Lee Langley

Dangerous secrets: Verdigris, by Michele Mari, reviewed

A lonely teenager on holiday in Italy befriends his grandparents’ elderly gardener and slowly coaxes out his painful memories of betrayals and reprisals during the war

Michele Mari. [Getty Images] 
issue 20 January 2024

In everyday life – on a garden path, flowerpot or lettuce – I back rapidly away from slugs. I didn’t expect to confront them in literature, but in Michele Mari’s Verdigris they are present in abundance, from the first line:

Bisected by a precise blow of the spade, the slug writhed a moment longer: then it moved no more… slimy shame transformed into splendid silvery iridescence. 

So, not a novel for one who shrinks from gastropod molluscs, you would think.

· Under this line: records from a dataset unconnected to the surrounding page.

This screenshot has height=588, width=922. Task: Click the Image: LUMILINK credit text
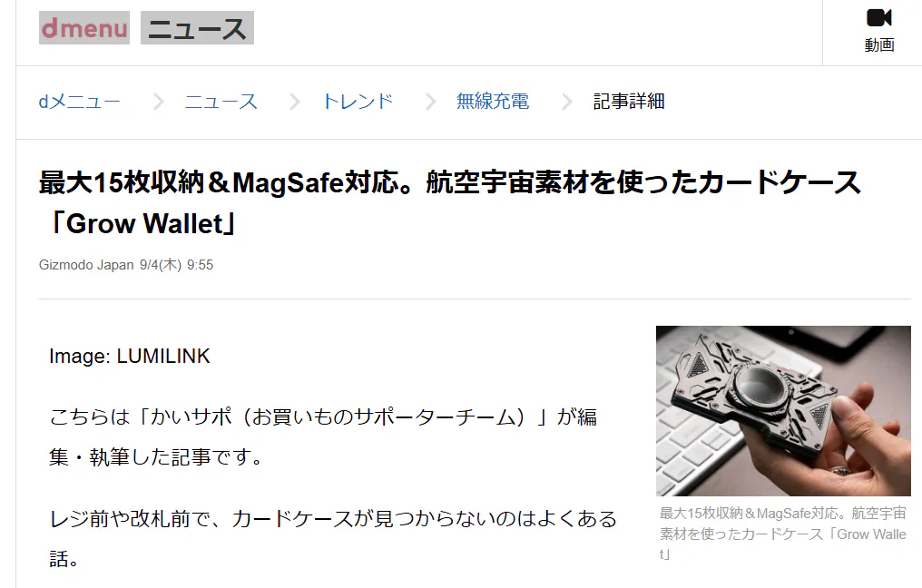(x=130, y=356)
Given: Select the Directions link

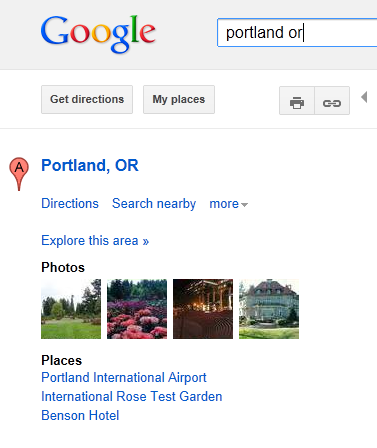Looking at the screenshot, I should click(70, 203).
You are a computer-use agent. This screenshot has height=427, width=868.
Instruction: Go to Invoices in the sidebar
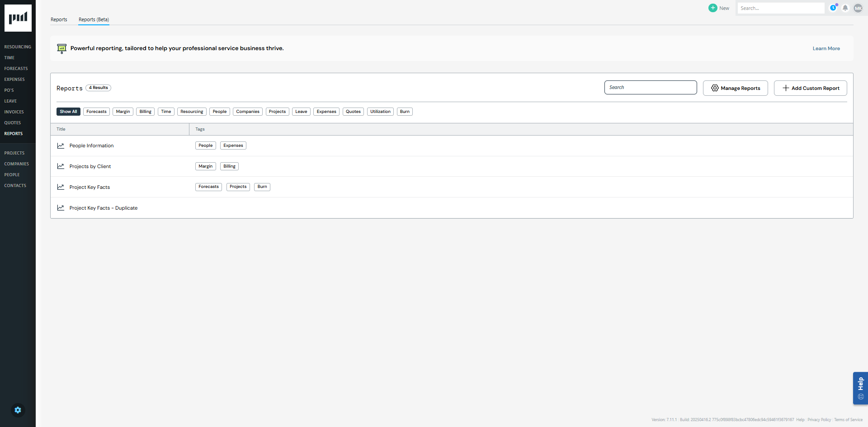tap(14, 112)
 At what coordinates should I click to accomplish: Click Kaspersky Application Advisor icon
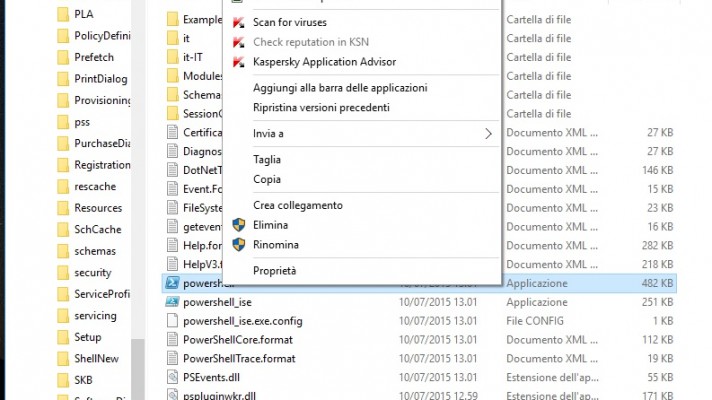(x=238, y=62)
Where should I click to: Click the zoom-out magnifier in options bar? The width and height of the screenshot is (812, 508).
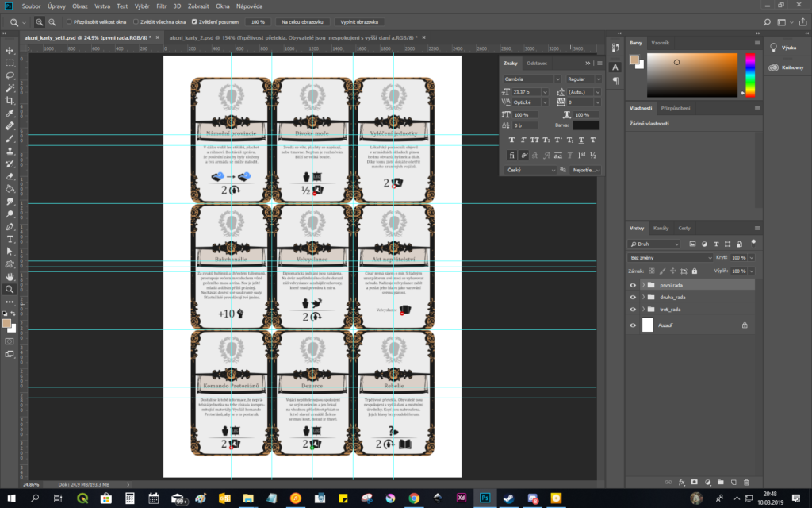click(52, 22)
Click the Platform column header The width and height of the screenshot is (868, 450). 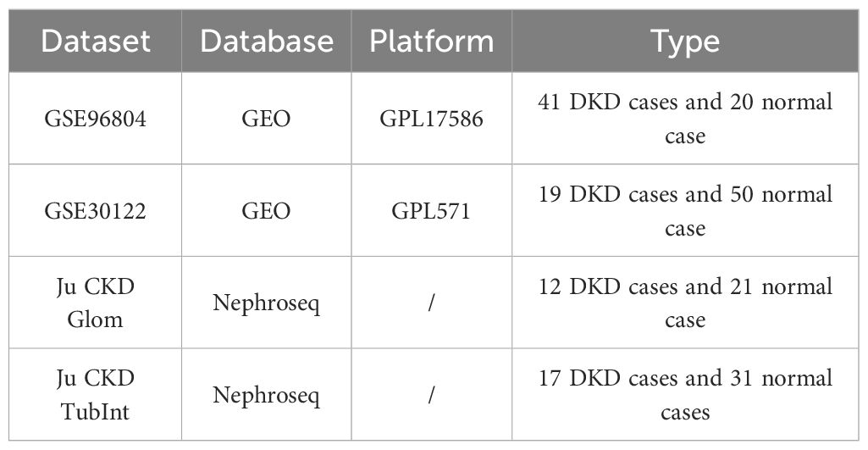click(x=432, y=41)
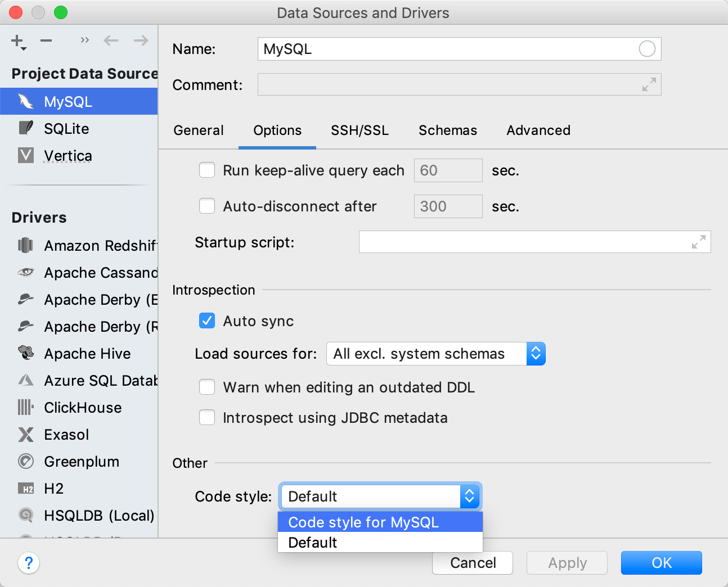Select Code style for MySQL option
Viewport: 728px width, 587px height.
[363, 522]
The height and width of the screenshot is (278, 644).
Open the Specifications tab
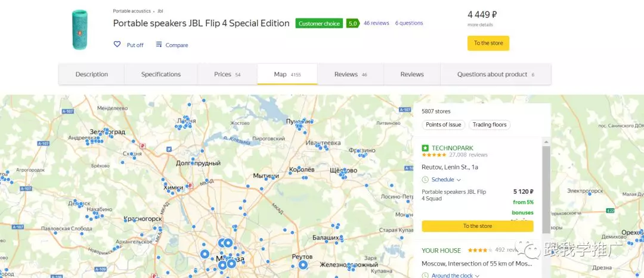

Yet I quickly found myself drawn into a remote corner of rural north Italy in 1969 where a lonely, bookish boy, Michelino, spends long summers with his emotionally unreachable grandparents. His only companion is Felice, the elderly handyman and gardener who wages ferocious daily war against the red slugs infesting the grounds. Speaking a slurred idiolect and scarred, ugly and illiterate, Felice is the unlikeliest of companions for a precocious 13-year-old who thinks in abstruse literary allusions.